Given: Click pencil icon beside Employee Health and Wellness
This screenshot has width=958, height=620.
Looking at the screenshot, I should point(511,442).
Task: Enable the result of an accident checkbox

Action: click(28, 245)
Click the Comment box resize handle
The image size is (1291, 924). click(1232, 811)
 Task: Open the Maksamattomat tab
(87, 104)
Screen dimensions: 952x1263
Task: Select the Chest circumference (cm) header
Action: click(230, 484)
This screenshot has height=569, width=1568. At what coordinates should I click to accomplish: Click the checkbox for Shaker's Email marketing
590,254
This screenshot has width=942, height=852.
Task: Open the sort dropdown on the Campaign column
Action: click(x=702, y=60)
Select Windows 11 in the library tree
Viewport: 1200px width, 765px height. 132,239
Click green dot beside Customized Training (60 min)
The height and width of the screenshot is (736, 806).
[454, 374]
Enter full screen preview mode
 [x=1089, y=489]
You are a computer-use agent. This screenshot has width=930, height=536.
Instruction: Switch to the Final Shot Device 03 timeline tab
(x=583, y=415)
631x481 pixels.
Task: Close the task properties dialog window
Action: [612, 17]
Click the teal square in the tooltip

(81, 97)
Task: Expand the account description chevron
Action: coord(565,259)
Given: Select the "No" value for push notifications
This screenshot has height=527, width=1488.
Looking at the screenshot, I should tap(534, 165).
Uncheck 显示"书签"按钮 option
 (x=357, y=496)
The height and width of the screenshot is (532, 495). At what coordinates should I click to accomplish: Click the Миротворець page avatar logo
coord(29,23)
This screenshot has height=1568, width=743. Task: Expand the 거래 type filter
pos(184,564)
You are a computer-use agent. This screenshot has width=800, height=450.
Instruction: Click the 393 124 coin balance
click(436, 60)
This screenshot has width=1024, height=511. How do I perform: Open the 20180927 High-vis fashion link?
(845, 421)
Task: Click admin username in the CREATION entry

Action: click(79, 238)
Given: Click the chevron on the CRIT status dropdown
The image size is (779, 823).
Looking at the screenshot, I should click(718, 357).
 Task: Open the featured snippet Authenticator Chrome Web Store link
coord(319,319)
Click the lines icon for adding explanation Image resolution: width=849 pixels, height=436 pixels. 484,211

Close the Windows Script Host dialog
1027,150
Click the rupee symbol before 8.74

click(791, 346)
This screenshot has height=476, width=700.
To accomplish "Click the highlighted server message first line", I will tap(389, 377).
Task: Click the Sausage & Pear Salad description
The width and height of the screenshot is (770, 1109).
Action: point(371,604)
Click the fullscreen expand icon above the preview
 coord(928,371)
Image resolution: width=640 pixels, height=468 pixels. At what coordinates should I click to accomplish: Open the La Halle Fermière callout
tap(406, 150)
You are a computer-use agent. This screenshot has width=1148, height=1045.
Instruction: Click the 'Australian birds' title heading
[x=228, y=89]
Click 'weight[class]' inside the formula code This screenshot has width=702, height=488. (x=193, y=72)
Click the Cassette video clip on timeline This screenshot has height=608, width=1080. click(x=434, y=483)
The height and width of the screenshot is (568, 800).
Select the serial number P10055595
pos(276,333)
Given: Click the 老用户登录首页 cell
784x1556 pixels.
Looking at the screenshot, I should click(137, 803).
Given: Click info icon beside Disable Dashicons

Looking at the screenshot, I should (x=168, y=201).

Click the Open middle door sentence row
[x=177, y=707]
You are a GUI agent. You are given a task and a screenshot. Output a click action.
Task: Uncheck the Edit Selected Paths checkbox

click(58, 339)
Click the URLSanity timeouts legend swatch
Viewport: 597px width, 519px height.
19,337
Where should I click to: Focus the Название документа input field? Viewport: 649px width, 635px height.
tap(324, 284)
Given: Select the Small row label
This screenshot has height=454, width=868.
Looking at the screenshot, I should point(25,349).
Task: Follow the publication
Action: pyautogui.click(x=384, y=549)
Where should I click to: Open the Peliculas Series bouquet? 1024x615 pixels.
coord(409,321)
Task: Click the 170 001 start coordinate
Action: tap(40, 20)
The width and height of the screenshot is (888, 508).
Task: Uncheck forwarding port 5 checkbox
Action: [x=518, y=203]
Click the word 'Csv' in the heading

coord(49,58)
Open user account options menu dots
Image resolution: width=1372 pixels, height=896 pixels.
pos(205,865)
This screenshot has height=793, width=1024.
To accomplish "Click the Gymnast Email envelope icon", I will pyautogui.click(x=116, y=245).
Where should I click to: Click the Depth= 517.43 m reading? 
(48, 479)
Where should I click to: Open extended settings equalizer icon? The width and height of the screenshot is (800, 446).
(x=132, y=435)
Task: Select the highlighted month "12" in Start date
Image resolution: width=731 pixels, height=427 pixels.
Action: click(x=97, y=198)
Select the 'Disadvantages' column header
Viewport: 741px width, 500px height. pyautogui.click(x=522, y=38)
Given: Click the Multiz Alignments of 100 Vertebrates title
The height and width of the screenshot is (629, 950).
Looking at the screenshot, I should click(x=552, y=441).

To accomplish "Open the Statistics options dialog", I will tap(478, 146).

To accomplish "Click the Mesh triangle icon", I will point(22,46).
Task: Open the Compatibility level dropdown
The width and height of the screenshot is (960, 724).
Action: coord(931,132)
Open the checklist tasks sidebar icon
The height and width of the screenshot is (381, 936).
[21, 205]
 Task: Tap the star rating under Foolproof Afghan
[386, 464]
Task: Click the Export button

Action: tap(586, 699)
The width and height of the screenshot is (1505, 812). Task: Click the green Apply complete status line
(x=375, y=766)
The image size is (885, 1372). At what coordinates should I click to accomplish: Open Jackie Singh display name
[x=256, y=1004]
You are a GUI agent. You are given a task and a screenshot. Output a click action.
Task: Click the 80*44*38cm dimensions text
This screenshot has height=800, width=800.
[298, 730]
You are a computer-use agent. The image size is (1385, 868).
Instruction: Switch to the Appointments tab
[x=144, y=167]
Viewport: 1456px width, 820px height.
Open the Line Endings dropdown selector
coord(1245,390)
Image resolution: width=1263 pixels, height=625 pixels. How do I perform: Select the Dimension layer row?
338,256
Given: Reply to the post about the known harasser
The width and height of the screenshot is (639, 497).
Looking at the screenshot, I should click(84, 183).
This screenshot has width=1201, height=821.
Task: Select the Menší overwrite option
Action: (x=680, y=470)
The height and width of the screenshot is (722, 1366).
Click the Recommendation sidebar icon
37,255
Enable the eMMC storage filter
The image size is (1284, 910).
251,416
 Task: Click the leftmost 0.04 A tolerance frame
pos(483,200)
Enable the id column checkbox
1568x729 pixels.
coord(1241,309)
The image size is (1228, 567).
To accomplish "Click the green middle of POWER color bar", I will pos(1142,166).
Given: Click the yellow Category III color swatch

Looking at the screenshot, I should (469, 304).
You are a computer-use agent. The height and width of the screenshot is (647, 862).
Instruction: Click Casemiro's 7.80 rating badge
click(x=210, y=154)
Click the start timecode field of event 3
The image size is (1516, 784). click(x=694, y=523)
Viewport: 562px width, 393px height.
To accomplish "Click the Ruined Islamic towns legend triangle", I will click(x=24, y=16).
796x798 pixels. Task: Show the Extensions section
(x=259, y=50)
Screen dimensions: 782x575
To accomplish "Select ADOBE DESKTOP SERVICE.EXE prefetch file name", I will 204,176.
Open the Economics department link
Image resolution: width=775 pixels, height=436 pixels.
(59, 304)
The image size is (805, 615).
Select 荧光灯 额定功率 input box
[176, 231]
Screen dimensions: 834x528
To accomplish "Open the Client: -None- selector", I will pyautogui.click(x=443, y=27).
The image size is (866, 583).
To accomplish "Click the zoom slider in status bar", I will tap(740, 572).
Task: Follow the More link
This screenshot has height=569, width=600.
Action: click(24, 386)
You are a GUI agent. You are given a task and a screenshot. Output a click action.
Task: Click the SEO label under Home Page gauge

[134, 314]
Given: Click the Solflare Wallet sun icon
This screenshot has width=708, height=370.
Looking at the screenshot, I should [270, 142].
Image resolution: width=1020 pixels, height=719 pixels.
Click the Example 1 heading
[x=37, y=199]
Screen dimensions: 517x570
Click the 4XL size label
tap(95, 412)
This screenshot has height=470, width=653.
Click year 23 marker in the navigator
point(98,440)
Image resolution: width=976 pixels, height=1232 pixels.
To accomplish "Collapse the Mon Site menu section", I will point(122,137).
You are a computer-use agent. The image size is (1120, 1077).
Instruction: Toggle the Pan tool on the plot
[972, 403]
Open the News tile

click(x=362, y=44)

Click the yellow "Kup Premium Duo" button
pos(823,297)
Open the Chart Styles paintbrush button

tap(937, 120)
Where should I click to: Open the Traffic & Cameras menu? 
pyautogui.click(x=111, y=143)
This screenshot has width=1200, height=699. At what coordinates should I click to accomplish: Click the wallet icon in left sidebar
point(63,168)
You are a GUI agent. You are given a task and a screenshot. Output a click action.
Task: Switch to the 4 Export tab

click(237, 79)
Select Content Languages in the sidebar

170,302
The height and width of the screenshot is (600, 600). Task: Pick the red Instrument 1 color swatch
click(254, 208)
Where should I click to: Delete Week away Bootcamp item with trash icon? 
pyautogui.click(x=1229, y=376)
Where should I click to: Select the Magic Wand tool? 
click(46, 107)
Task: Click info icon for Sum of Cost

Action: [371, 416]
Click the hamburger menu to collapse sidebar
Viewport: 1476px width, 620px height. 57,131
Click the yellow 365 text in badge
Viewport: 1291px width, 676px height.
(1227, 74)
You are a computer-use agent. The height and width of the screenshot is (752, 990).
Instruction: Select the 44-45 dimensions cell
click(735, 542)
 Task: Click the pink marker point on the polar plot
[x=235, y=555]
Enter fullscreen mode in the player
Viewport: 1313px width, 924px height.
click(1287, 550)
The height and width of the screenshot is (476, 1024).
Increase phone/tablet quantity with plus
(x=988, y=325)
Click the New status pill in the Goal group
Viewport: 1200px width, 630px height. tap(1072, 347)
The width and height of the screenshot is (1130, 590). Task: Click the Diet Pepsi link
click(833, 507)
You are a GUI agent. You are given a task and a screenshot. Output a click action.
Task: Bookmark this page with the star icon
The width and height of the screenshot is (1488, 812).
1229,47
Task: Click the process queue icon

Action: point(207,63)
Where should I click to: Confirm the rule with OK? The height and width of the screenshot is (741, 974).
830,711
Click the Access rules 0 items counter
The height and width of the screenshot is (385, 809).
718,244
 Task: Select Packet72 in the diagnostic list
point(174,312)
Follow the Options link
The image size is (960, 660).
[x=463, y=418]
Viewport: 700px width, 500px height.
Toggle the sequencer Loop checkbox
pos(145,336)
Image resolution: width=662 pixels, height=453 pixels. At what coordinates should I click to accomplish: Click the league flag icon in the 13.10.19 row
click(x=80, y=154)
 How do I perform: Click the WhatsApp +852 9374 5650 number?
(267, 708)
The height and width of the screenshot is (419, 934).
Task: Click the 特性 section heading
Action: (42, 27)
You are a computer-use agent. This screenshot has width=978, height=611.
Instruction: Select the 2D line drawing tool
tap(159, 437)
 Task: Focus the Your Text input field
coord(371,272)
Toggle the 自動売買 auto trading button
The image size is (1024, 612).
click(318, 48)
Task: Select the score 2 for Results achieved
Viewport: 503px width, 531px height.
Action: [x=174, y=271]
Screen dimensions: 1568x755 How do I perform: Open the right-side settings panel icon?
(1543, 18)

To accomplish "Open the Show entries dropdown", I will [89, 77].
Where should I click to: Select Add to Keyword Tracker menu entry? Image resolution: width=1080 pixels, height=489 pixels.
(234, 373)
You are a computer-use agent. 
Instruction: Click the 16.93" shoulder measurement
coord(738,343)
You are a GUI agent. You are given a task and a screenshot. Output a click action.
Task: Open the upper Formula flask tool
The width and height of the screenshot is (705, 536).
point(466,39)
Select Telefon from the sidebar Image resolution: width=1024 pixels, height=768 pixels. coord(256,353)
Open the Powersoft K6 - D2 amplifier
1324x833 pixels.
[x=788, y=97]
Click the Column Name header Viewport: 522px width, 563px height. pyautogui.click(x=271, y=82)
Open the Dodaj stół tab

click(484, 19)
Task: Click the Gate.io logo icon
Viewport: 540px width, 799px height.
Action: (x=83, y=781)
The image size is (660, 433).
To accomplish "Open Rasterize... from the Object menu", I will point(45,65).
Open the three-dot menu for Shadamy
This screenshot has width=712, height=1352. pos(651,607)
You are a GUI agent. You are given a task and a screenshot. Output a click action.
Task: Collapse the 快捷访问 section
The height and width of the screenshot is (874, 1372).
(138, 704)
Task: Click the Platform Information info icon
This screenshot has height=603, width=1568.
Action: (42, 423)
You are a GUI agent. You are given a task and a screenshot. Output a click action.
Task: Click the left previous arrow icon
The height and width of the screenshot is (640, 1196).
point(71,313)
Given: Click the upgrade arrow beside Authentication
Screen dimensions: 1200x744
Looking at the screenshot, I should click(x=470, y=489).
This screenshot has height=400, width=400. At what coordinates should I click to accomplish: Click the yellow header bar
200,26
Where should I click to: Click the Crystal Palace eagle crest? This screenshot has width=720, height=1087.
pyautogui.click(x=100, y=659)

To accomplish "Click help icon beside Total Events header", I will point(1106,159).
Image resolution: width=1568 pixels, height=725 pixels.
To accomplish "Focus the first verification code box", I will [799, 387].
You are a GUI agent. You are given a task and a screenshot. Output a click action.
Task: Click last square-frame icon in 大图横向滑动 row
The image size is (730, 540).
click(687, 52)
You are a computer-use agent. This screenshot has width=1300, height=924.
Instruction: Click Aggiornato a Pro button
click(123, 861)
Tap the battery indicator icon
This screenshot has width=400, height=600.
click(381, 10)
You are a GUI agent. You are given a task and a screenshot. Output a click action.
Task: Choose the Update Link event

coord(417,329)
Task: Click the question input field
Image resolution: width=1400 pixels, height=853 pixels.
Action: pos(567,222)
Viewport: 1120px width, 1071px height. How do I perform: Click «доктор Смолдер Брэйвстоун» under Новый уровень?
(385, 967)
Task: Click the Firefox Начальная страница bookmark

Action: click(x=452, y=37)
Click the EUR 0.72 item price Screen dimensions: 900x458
◆ ◆ ◆ ◆
> Work item
Copy all lines from the material that contain "triangle".

> Problem solution
To accomplish "Click the Mesh triangle icon", I will point(22,46).
To accomplish "Click the Ruined Islamic towns legend triangle", I will click(x=24, y=16).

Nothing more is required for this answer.